President Donald Trump is expected to host the first White House Crypto Summit on Friday. The forum comes as Trump continues his efforts to enact a sweeping agenda and reshape the federal government. Follow for live updates. Read More Breaking News
• Warning to Russia: President Donald Trump threatened new sanctions on Russia, including on its banking sector, in response to Moscow’s continued bombardment of Ukraine — a notable warning after weeks of conciliatory statements toward Russia and President Vladimir Putin.
• DOGE ruling: A federal judge is denying an attempt by federal workers’ unions to lock down potentially private personal information from the Department of Government Efficiency’s work in the Treasury Department.

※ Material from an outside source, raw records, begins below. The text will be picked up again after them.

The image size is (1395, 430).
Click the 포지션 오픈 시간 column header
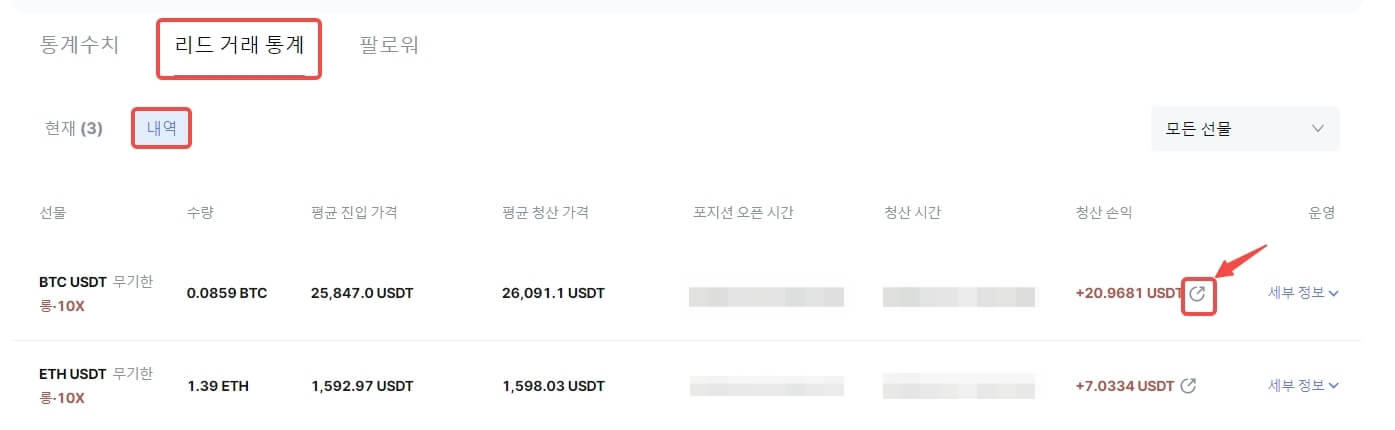743,213
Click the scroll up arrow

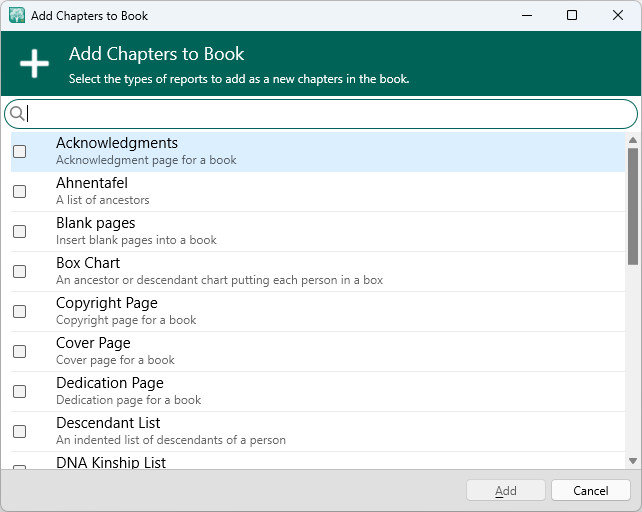pos(632,141)
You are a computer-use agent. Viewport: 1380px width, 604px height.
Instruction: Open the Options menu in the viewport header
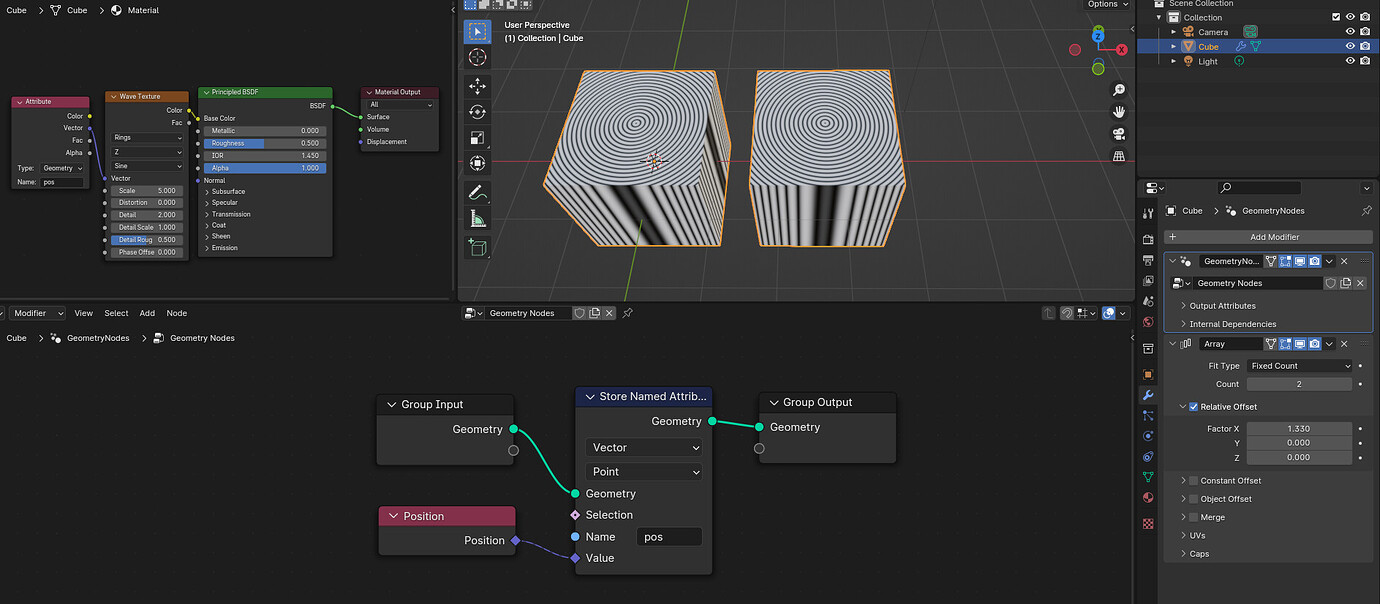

The job cuts by Elon Musk’s government efficiency team began to show up in the latest jobs report released Friday, with federal government employment shrinking by 10,000 jobs.
• Tariff delay: Trump signed executive orders Thursday delaying tariffs until April 2 on goods from both Mexico and Canada that are covered by the trade agreement signed between the three countries during his first term.
• Crypto summit: Trump is hosting the first White House crypto summit Friday for “prominent founders, CEOS, and investors from the crypto industry.” Ahead of the summit, the president established a Strategic Bitcoin Reserve and a stockpile of other digital assets through an executive order.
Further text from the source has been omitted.